• [Your instructions]
Write out, word for word, the part of the news report below on Terrell Owens' hospitalization that begins with the words "Dallas police have" and stops after "Cowboys receiver's hospitalization.".

══ Passage provided

Police: T.O. Did Not Attempt Suicide

Dallas Cowboys wide receiver Terrell Owens looks at his cell phone while sitting in the locker room at Valley Ranch in Irving, Texas, Thursday, Sept. 28, 2006. The president of the Dallas Police Association demanded that Owens and his publicist apologize for statements disputing portions of a police report related to the star receiver's trip to a hospital emergency room. AP Photo/LM Otero) AP Photo

Dallas police have classified Terrell Owens' case as an "accidental overdose," not an attempted suicide, closing their investigation Thursday of the Cowboys receiver's hospitalization.

Dallas Police Chief David Kunkle said he has "great confidence in the original officer report," which said rescue workers were called to the scene because of an attempted "suicide by prescription pain medication." The police document also said a friend described Owens as being depressed and that Owens said "Yes" when asked whether he was trying to harm himself.

"The report in my opinion reflects what the officers were told and represents their best interpretation of what happened," Kunkle said at a news conference Thursday. "But that doesn't mean it's the definitive account of the incident. Like all these situations, we're dealing with incomplete information and facts that change."

Owens said Wednesday he mistakenly mixed the painkillers for a broken hand with supplements he ordinarily takes, causing him to become groggy while at home Tuesday evening. His publicist, Kim Etheredge, was with him and didn't like what she saw, especially when she also discovered an empty bottle of pills. She called 911, and Owens was taken by ambulance to an emergency room.

Within two hours of his hospital release Wednesday morning, Owens was catching passes at team headquarters. He went through a full practice Thursday, his first since breaking his right hand on Sept. 17, and might play Sunday in Tennessee.

At a news conference Wednesday, Owens denied the strongest parts of the police report, which was obtained by media outlets before most details were blacked out in the formal release. Etheredge lashed out at authorities, saying, "I am just upset that I just feel they take advantage of Terrell. Had this been someone else, this may not have happened."

════
══ Data supplied

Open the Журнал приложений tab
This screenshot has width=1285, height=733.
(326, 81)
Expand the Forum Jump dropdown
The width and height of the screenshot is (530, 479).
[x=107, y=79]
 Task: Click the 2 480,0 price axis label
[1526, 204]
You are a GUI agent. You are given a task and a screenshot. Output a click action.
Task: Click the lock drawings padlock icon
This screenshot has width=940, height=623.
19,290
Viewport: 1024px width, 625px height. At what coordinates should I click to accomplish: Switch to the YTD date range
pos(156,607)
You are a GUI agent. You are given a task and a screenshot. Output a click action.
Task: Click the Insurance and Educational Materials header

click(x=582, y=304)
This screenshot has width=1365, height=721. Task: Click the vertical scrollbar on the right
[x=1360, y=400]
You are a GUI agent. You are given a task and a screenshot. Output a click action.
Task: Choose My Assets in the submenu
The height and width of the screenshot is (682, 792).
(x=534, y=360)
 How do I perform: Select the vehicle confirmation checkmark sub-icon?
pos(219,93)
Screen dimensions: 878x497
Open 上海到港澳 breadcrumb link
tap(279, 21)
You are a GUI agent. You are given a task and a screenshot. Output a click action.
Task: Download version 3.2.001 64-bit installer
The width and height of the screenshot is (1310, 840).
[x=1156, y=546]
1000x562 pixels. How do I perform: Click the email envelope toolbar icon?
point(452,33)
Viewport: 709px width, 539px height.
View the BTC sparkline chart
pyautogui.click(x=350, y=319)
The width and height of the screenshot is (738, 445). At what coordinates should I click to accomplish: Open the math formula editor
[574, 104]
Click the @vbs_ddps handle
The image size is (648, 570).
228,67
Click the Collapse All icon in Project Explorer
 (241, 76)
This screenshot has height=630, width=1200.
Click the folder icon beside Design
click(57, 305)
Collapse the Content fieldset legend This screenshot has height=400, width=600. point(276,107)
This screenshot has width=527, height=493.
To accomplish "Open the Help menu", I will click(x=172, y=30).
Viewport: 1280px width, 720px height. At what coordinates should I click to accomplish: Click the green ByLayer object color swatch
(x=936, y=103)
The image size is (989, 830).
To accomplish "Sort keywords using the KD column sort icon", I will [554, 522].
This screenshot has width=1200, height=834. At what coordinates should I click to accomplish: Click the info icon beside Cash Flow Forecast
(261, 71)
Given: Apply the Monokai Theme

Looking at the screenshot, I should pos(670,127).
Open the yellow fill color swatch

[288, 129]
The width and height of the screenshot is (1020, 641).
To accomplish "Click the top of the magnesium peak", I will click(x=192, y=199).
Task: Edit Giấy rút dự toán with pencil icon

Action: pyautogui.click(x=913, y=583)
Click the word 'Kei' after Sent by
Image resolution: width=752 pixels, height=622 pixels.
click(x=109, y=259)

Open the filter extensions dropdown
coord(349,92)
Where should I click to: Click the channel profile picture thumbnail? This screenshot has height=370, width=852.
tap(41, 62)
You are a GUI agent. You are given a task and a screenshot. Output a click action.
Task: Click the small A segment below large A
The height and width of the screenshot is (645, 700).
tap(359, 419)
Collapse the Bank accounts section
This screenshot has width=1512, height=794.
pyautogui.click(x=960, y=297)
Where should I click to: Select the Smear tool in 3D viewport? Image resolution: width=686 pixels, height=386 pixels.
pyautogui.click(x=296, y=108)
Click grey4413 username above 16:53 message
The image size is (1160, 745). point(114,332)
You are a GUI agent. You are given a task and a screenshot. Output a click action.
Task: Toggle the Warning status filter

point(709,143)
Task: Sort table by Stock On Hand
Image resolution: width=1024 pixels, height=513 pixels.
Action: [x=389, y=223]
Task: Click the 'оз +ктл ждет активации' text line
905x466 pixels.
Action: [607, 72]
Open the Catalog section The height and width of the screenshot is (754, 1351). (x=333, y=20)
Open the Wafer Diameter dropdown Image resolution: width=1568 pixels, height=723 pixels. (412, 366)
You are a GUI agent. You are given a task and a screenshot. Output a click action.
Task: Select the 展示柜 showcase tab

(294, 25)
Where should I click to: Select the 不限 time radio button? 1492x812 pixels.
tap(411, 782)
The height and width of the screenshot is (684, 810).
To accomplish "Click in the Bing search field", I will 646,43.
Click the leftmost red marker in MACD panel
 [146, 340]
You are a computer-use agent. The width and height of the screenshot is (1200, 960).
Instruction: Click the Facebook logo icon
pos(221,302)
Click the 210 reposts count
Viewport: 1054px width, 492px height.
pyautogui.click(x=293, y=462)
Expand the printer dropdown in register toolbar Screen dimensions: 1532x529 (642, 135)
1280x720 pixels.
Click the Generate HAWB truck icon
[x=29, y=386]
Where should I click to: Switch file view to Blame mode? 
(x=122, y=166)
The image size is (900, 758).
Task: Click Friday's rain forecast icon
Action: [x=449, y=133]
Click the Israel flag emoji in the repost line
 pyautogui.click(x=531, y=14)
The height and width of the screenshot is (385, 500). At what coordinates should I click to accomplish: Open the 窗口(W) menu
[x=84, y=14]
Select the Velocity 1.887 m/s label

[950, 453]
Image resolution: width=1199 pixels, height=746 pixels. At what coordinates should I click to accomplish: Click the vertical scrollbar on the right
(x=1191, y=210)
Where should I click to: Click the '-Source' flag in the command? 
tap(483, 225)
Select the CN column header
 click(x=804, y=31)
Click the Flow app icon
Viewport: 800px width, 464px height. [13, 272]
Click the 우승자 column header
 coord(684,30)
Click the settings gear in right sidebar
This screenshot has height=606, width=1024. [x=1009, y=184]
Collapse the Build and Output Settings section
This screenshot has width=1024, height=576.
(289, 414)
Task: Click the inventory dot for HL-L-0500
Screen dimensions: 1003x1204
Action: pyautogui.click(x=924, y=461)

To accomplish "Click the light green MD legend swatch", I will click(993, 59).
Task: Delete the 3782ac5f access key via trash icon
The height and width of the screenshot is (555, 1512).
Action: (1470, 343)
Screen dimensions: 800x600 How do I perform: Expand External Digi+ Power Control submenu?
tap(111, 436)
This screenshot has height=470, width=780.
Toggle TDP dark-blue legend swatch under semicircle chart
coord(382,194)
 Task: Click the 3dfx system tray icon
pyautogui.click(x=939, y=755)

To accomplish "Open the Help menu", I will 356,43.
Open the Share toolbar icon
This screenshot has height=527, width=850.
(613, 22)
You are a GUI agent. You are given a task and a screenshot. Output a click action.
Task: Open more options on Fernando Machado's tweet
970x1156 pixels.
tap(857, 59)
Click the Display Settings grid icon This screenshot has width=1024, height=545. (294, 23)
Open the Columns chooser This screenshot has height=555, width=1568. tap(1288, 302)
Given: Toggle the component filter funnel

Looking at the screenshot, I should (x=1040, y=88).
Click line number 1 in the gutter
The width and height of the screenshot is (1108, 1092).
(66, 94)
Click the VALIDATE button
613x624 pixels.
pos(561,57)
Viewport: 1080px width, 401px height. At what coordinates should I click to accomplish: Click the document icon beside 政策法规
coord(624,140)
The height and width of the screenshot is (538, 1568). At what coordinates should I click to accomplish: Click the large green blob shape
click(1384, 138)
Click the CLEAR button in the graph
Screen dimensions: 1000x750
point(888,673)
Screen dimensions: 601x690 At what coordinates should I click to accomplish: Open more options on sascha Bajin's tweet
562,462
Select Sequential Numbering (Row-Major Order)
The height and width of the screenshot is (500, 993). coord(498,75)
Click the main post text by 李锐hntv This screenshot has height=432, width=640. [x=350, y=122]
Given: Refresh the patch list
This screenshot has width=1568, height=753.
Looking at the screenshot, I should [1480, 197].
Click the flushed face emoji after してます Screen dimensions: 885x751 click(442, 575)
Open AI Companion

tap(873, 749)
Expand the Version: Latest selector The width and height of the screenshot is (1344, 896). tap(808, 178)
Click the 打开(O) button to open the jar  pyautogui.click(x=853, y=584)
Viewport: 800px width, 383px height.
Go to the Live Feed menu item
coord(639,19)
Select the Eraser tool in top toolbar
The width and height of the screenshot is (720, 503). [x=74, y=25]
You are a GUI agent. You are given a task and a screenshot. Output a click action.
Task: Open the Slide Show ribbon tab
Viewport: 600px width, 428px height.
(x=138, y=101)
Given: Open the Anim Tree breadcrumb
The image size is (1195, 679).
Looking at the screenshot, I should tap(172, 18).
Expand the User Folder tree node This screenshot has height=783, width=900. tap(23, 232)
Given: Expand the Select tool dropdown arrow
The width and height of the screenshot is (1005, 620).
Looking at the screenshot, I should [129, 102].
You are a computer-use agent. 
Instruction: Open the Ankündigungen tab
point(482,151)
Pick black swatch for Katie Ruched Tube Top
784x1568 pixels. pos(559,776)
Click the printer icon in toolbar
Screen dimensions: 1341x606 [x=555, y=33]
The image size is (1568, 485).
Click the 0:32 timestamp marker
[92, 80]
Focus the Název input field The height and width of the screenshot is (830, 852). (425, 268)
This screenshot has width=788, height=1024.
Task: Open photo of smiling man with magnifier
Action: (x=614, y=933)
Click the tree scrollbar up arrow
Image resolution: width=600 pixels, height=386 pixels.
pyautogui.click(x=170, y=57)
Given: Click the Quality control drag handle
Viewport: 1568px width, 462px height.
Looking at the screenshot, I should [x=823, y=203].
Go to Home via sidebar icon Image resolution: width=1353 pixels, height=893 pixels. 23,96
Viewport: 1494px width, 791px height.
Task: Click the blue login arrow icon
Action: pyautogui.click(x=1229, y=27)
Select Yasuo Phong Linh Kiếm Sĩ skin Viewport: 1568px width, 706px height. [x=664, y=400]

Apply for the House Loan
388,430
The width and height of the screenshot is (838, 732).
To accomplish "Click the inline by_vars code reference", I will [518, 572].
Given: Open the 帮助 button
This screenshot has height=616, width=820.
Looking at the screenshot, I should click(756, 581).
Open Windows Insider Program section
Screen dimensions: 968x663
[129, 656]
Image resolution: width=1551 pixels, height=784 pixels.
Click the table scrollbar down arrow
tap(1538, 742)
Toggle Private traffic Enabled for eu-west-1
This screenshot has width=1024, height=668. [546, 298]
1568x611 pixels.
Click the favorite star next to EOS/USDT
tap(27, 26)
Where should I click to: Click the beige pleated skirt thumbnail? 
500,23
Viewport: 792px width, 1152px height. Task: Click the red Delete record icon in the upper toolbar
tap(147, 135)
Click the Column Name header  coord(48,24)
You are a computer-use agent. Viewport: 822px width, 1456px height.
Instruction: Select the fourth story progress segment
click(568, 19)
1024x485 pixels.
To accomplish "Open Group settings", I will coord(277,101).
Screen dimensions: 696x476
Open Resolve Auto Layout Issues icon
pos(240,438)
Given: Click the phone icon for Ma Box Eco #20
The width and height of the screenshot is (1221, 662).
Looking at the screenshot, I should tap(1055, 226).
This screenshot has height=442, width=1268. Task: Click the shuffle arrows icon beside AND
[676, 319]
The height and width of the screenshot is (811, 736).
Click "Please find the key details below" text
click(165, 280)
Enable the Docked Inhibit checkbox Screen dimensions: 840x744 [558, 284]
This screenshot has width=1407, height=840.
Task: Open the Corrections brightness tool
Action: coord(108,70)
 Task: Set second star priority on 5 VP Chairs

════

• [Output for this exercise]
Dallas police have classified Terrell Owens' case as an "accidental overdose," not an attempted suicide, closing their investigation Thursday of the Cowboys receiver's hospitalization.